Description of the task: Starting with the first line, output the data exactly, through to the last line.

━━ Supplied material

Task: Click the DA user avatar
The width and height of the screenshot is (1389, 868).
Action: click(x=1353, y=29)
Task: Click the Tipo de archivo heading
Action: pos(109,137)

━━━━

Exercise output:
Task: Click the DA user avatar
The width and height of the screenshot is (1389, 868).
Action: click(x=1353, y=29)
Task: Click the Tipo de archivo heading
Action: pos(109,137)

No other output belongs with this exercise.